> **What you have to do**:
Report each line of the items below that contains the word "computer", copying every such line in full.

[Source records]
○ ○ ○

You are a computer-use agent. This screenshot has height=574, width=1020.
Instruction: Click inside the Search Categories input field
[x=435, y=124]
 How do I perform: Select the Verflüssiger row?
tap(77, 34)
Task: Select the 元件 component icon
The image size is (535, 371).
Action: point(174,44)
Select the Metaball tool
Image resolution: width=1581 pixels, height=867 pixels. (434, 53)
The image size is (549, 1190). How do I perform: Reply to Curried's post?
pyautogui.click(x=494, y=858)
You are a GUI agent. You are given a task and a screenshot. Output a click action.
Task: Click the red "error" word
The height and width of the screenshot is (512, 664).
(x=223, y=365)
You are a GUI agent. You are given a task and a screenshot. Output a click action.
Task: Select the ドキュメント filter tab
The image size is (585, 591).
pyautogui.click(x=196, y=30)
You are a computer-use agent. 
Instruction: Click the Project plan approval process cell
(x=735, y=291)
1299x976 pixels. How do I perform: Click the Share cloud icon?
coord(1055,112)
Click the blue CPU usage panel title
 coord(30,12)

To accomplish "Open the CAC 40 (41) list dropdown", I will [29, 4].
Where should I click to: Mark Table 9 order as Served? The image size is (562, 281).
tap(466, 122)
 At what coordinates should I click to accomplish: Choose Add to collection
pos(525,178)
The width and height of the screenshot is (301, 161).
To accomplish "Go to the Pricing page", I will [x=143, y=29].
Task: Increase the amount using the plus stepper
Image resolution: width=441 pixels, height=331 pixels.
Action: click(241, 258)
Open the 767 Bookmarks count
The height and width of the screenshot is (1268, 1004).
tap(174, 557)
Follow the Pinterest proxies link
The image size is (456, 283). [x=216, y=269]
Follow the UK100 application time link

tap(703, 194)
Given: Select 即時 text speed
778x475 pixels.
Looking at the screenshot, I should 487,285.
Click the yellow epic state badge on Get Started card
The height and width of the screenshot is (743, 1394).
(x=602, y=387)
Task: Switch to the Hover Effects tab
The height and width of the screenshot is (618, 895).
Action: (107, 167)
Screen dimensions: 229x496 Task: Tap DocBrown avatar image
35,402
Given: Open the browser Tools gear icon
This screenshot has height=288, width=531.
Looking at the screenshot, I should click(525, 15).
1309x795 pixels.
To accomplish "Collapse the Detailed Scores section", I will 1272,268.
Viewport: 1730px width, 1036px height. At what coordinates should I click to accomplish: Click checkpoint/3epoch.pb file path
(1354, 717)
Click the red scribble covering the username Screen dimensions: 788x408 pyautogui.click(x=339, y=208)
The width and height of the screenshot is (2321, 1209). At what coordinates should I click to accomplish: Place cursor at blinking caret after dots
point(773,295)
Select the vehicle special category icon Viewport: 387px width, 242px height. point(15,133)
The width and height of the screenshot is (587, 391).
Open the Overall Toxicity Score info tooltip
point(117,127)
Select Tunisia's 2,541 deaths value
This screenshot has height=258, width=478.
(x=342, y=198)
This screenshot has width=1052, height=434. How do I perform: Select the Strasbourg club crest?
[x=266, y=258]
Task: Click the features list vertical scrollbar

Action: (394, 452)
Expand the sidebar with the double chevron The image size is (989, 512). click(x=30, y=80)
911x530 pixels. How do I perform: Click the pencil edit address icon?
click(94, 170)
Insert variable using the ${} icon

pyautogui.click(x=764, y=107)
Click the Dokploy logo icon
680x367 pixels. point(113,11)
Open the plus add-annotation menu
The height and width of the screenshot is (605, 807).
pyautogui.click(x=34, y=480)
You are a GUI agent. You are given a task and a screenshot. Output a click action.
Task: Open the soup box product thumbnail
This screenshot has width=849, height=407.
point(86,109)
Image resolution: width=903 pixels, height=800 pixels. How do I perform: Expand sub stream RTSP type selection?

○ ○ ○

> **Answer to the task**:
You are a computer-use agent. This screenshot has height=574, width=1020.
You are a computer-use agent. 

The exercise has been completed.